In September, a letter cosigned by 21 union and left-leaning organisations, including the Australian Council of Social Service, the ACTU, Greenpeace, the Australia Institute, ActionAid, GetUp and the Uniting church, was sent to Turnbull and Morrison calling for a parliamentary inquiry into the PRRT.

“The undersigned organisations have major concerns about forecasts of declining or stagnant government revenue from the PRRT coinciding with Australia becoming the world’s largest exporter of LNG,” the letter said.

“LNG will soon compete with iron ore to become Australia’s largest export. However, various analyses show that the primary resource tax on this export, the PRRT, will not collect any new revenue for decades to come.

“The PRRT system, based on voluntary compliance and self-reporting [by gas companies], operates with limited transparency and inadequate oversight. Australians need greater public confidence that they will benefit fairly from the exploitation of our natural resources.”

On Wednesday, Paddy Crumlin, the president of the International Transport Workers’ Federation and a Tax Justice Network member, said he welcomed Morrison’s announcement.

“Under the current rules and projections, oil and gas companies are set to export $40bn of LNG in 2019 yet the federal government revenue from PRRT could disappear altogether because of the massive $180bn in deductions amassed by the industry,” he said. “That’s simply unacceptable and the system needs to change.

“ITF research demonstrates, internationally, Australia is a soft target for the oil and gas industry.

“We welcome the treasurer’s announcement as an important first step and look forward to making a submission to the inquiry.”

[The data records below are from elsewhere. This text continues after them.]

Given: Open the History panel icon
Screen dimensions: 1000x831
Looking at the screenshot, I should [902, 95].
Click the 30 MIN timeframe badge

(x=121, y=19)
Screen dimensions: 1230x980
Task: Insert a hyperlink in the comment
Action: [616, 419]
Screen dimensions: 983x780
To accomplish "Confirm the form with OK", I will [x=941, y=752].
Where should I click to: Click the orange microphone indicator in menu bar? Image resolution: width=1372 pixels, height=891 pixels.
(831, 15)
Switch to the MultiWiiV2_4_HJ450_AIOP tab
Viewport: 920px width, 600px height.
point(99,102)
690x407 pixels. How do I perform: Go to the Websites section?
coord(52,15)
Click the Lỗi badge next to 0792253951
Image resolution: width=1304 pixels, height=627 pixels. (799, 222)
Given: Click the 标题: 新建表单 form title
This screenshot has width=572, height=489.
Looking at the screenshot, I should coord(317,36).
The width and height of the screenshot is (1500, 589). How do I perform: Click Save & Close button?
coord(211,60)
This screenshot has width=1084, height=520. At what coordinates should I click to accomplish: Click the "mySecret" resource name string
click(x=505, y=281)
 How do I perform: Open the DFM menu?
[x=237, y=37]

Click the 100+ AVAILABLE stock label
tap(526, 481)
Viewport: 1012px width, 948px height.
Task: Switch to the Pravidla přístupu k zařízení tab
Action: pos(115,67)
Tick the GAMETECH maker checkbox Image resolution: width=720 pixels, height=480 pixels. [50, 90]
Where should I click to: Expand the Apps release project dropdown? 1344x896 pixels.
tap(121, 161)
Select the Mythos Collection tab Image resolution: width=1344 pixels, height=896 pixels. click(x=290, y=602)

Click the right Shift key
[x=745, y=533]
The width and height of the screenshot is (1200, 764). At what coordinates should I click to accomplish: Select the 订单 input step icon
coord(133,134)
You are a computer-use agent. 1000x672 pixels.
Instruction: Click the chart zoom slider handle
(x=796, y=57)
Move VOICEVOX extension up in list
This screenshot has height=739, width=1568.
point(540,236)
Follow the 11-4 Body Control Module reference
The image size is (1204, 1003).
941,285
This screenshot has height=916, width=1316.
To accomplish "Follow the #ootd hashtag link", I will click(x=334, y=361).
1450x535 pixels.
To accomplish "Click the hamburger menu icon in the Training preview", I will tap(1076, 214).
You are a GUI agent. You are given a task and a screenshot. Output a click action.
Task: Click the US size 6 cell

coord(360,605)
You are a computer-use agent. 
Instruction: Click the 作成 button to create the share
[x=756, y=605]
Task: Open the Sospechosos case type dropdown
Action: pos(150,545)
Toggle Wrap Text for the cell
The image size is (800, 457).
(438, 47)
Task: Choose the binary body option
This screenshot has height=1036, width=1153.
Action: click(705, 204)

In 2010, the Henry tax review warned the PRRT “fails to collect an appropriate and constant share of resource rents from successful projects due to uplift rates that overcompensate successful investors for the deferral of PRRT deductions”.

According to the Treasury, in 2005 the government collected $1.9bn in PRRT and last year that figure fell to $1.4bn. But it is estimated to fall again – to just $800m – when Australia becomes the world’s dominant LNG exporter by 2021.